Des insectes bourdonnaient à l’abri des roches concentrant la chaleur de l’astre, des oiseaux s’envolaient au passage avec un grand froufrou d’ailes, et parfois dans les enchevêtrements de ronces, de fougères, d’herbes folles, parmi les plantes étranges, dont les feuilles, tantôt pointaient vers le ciel avec des raideurs de glaives, tantôt retombaient en souplesses reptiliennes, se percevaient des bruissements de fuite, des craquements de tiges mortes sous des pattes apeurées, trahissant l’invisible faune de ce désert escarpé.

Mais le Turkmène et ses compagnons se hâtaient, tout à l’idée d’atteindre le territoire français, de s’abriter sous les couleurs de Gaule, de jouer leur rôle de protégés et de protecteurs.

Car ils voulaient, à la fois, être défendus par les conquérants de l’Indochine et mettre ceux-ci en garde contre les entreprises de Log.

Dix kilomètres furent parcourus ainsi. Certes, les jeunes filles, la petite duchesse ne pouvaient cacher une certaine fatigue ; mais l’espoir les soutenait.

Quelques heures de marche encore, et l’on serait en sûreté, l’on aurait définitivement échappé au geôlier barbare qui, depuis La Haye, avait si durement pesé sur la vie de tous.

Soudain. Dodekhan, précédant ses amis de vingt pas, s’arrêta net, tira son revolver. Dans les buissons bordant la route se produisait un grand bruit de feuillages froissés…

Et le bruit se rapprochait. Cette fois, on n’avait pas affaire à de timides quadrupèdes détalant devant la petite troupe.

Sans doute, les fugitifs allaient se trouver en présence de quelque carnassier qui leur disputerait le passage.

Tous avaient rejoint leur guide. Ils attendaient, mordus au cœur par l’anxiété du danger encore inconnu.

Et d’un coup, les feuillages sont éventrés, deux formes sombres bondirent sur la route raboteuse, un cri de surprise s’échappe de toutes les lèvres. Oui, ce sont bien des fauves qui sont devant les voyageurs ; mais ces fauves sont Fred et Zizi.

Les panthères se sont plantées au beau milieu du sentier. De leurs queues, elles battent mollement leurs flancs ; leurs yeux d’or fixent le groupe immobile de regards malins et amicaux ; leur mufle se crispe en une grimace que l’on croirait celle du rire.

— Bon ! les compagnes de nos braves gamins ! s’écrie Dodekhan. Rien à craindre, poursuivons notre marche.

Mais la chose est plus facile à dire qu’à faire.

Quand le Turkmène essaie de passer auprès des noirs félins, ceux-ci se déplacent de façon à lui barrer le passage.

Il leur parle, les flatte. Elles ronronnent de plaisir, seulement dès qu’il fait mine de marcher, elles l’arrêtent.

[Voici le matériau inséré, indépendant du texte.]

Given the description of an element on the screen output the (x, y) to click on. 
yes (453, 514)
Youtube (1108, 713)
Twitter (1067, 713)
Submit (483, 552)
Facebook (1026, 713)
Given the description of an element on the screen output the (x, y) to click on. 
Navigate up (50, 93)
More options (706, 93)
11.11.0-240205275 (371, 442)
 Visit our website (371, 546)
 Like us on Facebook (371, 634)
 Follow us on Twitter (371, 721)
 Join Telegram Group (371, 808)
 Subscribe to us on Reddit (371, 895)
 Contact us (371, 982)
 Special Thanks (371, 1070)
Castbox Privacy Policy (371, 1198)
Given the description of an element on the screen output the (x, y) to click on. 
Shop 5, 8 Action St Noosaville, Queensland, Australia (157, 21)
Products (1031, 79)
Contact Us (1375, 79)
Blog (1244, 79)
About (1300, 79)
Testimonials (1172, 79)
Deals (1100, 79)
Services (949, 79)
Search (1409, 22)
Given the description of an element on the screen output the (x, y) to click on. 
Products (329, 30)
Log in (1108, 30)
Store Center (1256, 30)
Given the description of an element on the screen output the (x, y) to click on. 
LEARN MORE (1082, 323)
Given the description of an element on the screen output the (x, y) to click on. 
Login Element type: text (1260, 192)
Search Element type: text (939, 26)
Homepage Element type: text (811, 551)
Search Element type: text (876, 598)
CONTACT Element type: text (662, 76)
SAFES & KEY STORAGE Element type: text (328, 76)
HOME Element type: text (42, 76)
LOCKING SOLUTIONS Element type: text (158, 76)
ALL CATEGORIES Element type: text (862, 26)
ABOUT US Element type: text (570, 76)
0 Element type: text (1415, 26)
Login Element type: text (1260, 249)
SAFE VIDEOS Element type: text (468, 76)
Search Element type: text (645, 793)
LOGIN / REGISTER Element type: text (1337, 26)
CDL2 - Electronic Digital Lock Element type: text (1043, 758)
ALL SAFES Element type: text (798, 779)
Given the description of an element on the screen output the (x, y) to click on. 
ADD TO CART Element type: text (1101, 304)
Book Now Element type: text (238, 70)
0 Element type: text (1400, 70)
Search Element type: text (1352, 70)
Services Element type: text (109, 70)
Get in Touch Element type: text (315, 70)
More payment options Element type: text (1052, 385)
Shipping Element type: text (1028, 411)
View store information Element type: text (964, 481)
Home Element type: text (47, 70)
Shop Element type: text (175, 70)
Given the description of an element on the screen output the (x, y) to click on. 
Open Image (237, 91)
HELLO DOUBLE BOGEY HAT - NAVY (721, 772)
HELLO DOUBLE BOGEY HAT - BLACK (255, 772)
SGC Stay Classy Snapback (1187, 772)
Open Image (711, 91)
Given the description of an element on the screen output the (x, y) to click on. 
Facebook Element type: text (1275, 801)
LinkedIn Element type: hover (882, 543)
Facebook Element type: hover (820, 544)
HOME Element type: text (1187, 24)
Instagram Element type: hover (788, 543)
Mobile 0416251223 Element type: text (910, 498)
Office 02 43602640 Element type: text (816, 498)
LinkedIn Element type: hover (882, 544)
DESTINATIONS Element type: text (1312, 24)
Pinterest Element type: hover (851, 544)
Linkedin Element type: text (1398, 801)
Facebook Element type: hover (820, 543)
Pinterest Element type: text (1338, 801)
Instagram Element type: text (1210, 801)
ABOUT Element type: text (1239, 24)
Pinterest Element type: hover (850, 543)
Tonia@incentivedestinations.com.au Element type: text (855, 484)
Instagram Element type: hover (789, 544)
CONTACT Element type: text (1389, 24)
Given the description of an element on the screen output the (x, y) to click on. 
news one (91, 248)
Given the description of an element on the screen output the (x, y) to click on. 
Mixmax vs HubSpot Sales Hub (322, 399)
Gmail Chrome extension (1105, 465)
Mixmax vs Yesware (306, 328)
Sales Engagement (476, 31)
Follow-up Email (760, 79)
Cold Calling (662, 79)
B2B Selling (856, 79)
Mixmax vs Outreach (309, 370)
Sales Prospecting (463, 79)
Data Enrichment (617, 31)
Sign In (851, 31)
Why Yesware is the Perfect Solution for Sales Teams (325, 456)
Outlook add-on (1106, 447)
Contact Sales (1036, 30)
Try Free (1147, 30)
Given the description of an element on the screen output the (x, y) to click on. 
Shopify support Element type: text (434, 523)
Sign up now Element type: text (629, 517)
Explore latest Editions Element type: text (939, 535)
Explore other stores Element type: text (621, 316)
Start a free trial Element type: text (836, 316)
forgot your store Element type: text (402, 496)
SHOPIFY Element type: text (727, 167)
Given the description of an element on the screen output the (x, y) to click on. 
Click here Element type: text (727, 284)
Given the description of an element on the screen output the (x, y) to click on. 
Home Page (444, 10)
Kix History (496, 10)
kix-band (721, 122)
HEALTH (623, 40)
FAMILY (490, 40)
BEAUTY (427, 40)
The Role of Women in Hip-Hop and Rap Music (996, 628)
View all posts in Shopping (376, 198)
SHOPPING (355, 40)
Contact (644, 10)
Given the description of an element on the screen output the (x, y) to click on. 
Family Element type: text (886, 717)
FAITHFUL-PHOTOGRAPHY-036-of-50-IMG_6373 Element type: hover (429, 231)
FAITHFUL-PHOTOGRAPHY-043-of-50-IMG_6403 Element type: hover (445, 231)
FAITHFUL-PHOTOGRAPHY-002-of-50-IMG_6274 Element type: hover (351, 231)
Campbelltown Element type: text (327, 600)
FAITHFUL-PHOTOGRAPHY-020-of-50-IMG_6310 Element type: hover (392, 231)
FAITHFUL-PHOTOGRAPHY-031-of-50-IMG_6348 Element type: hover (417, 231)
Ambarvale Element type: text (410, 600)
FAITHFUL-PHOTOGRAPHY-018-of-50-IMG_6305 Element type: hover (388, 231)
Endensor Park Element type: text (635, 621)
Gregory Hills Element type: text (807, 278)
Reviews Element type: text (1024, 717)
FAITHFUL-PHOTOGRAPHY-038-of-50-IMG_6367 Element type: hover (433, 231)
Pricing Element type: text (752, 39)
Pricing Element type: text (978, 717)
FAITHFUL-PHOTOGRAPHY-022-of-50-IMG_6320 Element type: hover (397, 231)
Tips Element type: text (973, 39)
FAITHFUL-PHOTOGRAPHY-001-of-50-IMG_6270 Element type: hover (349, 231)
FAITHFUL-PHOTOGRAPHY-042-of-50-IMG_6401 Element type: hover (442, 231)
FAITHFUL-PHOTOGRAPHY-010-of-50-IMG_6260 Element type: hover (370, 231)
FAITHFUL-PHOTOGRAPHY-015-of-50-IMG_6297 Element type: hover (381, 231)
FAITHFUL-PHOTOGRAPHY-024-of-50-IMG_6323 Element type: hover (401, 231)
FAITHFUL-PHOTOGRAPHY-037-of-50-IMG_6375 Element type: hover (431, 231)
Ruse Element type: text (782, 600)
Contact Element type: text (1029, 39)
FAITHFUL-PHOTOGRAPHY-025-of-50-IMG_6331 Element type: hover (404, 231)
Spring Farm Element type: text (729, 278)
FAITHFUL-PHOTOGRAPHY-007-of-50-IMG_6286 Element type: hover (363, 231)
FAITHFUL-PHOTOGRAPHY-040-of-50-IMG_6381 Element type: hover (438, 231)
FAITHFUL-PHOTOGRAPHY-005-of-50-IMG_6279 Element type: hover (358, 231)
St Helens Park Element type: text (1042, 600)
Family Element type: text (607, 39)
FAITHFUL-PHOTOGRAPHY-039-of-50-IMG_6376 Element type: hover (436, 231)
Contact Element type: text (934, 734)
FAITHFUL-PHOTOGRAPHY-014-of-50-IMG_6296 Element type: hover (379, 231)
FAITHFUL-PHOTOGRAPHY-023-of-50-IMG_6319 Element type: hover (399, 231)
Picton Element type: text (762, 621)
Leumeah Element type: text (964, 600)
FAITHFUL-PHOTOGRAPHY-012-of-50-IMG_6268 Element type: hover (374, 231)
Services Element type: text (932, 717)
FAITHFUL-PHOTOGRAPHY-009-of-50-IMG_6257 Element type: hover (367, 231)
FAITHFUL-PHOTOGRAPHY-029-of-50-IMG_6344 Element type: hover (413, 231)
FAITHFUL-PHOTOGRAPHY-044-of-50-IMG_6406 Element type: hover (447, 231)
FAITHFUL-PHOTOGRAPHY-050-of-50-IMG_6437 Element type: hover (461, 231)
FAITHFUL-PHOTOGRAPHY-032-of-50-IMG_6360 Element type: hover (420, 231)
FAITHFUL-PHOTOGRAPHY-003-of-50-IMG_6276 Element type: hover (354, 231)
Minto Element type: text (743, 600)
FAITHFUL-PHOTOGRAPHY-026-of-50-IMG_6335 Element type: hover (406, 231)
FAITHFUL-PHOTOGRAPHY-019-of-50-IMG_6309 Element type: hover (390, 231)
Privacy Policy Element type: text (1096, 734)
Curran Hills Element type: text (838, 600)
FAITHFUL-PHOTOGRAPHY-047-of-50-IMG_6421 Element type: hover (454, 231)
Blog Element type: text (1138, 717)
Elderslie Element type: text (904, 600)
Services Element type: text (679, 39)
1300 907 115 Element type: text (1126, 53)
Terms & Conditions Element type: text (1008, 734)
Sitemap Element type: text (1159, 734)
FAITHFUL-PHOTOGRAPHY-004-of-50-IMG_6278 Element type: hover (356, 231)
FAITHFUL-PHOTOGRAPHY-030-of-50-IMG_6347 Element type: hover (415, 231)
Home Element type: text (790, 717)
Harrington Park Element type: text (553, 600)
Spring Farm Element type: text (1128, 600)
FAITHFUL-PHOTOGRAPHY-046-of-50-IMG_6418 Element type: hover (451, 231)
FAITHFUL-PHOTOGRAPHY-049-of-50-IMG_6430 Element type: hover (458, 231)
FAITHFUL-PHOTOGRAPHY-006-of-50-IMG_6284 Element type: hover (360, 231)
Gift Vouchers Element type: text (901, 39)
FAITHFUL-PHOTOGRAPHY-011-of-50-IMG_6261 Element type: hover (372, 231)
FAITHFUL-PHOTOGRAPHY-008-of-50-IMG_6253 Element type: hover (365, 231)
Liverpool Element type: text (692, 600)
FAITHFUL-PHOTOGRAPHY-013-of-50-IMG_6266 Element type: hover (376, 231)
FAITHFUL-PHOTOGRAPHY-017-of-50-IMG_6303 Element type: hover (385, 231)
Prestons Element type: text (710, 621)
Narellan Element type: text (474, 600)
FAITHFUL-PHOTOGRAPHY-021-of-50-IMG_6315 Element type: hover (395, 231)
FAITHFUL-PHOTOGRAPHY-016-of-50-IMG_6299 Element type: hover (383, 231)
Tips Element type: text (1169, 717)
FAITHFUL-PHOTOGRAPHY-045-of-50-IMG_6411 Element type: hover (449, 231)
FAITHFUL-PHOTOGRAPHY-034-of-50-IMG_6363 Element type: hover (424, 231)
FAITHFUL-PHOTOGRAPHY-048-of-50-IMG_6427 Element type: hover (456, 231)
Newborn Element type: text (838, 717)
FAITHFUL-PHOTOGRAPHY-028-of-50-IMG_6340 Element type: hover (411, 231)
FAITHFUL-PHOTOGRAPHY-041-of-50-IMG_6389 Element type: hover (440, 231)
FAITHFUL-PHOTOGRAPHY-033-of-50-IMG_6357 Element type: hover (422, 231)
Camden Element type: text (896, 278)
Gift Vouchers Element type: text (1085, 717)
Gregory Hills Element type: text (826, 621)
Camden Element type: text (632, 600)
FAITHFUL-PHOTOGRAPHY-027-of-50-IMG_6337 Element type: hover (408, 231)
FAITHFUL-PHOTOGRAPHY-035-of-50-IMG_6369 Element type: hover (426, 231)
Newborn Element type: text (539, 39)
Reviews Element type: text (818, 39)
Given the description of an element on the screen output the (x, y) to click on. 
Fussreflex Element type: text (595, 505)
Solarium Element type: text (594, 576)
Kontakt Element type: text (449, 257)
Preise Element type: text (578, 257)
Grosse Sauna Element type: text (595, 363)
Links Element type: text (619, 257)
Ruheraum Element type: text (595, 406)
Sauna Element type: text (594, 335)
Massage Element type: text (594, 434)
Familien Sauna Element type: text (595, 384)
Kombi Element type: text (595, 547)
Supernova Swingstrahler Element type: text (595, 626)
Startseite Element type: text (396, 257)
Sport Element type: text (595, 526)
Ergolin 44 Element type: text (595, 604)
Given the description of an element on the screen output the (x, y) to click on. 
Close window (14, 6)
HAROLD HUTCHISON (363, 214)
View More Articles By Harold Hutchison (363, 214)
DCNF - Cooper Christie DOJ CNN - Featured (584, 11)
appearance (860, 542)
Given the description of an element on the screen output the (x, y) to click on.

— Qu’ont donc ces damnées bêtes ? grommelle le duc de la Roche-Sonnaille qui, lui aussi, vient de faire une tentative vaine pour tromper l’instinct des étranges animaux.

— On dirait qu’elles nous invitent à stationner ici.

C’est Sara qui émet cette supposition.

Et l’allure des panthères noires semble lui donner raison.

Elles frottent câlinement leur tête contre les genoux de la Parisienne ; elles la couvrent de regards caressants. On croirait presque qu’elles expriment :

— À la bonne heure… Vous nous comprenez, duchesse. C’est en effet de vous retenir ici que nous sommes chargées.

La mimique des digitigrades est à ce point éloquente, que Mona, Lotus-Nacré murmurent ensemble :

— Pourquoi ? Pourquoi cela ?

Zizi a entendu les voix ! Elle considère celles qui viennent de parler. Il passe dans ses prunelles dorées comme un effort de réflexion ; ses oreilles mobiles semblent interroger les sons apportés des quatre points cardinaux ; puis elle a un mouvement indiquant la décision, cela est évident pour tous, et elle se dirige vers un coude de la corniche, que les voyageurs ont contourné tout à l’heure.

La panthère y parvient ; là, elle fait halte et a l’air d’interroger la route que la petite troupe a parcourue. Tous la regardent curieusement.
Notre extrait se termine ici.